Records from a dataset
═══

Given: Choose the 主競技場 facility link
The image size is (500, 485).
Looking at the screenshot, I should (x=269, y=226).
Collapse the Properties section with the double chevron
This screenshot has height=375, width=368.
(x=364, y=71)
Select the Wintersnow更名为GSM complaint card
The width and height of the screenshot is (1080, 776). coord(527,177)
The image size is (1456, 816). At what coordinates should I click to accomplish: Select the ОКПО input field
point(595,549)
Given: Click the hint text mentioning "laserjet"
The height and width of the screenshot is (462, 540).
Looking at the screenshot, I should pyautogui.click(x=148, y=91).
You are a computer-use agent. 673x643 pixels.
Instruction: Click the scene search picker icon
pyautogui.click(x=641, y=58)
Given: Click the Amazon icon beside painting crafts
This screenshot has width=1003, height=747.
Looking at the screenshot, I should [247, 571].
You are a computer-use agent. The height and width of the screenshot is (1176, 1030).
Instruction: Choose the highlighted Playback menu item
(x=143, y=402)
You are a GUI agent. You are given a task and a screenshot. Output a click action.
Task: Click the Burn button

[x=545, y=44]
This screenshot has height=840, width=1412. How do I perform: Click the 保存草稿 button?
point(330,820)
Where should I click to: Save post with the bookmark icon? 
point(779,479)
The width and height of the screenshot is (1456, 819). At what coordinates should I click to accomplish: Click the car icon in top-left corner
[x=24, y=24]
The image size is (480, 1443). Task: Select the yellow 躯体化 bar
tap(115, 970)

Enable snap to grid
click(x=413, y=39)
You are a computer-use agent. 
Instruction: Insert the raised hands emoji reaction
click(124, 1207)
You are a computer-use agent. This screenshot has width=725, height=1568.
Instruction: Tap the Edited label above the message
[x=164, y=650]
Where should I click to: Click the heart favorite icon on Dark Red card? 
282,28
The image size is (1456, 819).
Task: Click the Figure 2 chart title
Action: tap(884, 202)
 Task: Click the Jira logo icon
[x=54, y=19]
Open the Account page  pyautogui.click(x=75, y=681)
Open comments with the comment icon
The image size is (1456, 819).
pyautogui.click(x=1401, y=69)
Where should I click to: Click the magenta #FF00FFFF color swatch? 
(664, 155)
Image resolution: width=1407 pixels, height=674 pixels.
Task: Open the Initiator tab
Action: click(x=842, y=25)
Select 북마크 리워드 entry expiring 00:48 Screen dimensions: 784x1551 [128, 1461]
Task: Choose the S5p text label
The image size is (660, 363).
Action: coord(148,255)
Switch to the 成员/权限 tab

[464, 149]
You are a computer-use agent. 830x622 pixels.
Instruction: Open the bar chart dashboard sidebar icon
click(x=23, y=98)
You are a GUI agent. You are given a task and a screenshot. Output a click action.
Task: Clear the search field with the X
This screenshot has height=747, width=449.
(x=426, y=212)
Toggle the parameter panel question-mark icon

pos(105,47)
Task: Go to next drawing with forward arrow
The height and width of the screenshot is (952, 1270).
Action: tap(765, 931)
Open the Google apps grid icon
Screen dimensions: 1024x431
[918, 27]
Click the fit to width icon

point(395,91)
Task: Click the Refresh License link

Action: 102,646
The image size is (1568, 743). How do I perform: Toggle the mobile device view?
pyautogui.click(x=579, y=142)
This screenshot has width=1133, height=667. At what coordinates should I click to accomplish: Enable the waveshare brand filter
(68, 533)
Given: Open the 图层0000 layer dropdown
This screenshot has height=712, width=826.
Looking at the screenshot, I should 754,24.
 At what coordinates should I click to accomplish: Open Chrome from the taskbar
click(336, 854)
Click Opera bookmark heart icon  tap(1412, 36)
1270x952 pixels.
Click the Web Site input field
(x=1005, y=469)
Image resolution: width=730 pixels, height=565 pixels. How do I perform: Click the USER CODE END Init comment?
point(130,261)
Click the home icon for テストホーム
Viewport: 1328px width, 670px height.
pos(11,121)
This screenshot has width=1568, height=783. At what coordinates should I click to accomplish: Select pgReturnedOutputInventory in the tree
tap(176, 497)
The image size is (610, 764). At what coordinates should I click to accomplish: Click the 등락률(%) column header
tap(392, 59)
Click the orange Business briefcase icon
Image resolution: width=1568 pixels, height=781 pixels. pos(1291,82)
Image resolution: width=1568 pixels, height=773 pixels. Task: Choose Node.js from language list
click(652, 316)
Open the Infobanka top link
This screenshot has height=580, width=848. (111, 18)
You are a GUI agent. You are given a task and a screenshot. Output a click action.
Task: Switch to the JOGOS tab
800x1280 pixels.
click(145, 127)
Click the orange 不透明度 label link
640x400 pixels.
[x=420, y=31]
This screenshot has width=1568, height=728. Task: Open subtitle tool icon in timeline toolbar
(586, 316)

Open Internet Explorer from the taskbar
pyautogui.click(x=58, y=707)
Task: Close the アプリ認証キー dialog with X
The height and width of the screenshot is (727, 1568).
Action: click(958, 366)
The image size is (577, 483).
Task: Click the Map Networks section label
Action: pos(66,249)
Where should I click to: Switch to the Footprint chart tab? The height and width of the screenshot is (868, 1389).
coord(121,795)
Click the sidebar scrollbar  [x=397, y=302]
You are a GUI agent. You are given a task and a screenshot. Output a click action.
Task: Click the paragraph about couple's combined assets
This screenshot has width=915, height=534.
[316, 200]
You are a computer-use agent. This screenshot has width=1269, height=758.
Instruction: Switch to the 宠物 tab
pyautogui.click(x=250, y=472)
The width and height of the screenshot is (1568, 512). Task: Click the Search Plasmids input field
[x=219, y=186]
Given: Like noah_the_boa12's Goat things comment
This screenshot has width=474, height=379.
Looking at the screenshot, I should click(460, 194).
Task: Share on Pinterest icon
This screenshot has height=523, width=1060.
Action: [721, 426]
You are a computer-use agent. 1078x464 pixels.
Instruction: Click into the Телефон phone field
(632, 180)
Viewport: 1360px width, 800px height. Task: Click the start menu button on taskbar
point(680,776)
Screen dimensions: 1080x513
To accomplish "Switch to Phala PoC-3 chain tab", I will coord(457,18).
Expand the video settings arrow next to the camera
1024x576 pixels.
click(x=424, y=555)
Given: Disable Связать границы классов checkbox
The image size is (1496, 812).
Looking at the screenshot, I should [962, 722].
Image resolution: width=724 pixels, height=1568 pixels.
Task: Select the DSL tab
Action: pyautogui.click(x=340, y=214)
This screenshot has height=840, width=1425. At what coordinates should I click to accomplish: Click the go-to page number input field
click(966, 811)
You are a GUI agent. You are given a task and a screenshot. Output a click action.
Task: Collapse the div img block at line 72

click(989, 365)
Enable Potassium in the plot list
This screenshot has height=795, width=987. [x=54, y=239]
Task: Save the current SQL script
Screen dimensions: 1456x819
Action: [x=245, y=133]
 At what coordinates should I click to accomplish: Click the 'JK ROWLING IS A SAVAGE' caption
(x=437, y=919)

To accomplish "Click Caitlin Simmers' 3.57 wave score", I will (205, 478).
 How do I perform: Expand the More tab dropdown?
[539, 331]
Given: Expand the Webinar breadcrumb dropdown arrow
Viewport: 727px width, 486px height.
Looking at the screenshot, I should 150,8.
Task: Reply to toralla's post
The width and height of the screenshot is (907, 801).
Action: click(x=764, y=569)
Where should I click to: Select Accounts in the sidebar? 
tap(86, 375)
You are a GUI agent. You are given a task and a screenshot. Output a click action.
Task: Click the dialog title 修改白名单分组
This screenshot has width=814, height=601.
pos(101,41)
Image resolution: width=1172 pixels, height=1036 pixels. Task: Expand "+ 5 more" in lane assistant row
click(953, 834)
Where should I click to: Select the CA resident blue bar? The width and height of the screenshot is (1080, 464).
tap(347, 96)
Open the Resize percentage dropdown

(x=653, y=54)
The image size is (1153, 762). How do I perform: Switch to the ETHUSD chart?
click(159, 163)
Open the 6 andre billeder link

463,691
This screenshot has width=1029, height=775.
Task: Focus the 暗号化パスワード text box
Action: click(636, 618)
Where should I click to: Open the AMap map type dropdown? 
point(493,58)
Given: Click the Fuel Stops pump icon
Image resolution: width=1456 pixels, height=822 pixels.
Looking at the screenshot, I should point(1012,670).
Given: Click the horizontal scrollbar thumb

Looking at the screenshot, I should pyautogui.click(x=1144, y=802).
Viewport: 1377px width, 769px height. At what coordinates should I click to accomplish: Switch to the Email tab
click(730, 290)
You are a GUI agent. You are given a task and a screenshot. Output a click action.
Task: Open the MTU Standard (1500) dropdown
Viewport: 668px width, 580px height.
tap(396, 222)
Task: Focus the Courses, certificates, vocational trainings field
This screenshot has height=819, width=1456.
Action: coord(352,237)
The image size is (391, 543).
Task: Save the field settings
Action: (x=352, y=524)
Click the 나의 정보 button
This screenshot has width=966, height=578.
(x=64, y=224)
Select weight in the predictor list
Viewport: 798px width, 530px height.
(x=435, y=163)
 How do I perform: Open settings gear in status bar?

═══

> [GIVEN INSTRUCTION]:
Copy out the items above verbatim, from the line containing "The image size is (610, 764)." through the line containing "pyautogui.click(x=58, y=707)", both lines included.

> [EXPECTED ANSWER]:
The image size is (610, 764). At what coordinates should I click to accomplish: Click the 등락률(%) column header
tap(392, 59)
Click the orange Business briefcase icon
Image resolution: width=1568 pixels, height=781 pixels. pos(1291,82)
Image resolution: width=1568 pixels, height=773 pixels. Task: Choose Node.js from language list
click(652, 316)
Open the Infobanka top link
This screenshot has height=580, width=848. (111, 18)
You are a GUI agent. You are given a task and a screenshot. Output a click action.
Task: Switch to the JOGOS tab
800x1280 pixels.
click(145, 127)
Click the orange 不透明度 label link
640x400 pixels.
[x=420, y=31]
This screenshot has width=1568, height=728. Task: Open subtitle tool icon in timeline toolbar
(586, 316)

Open Internet Explorer from the taskbar
pyautogui.click(x=58, y=707)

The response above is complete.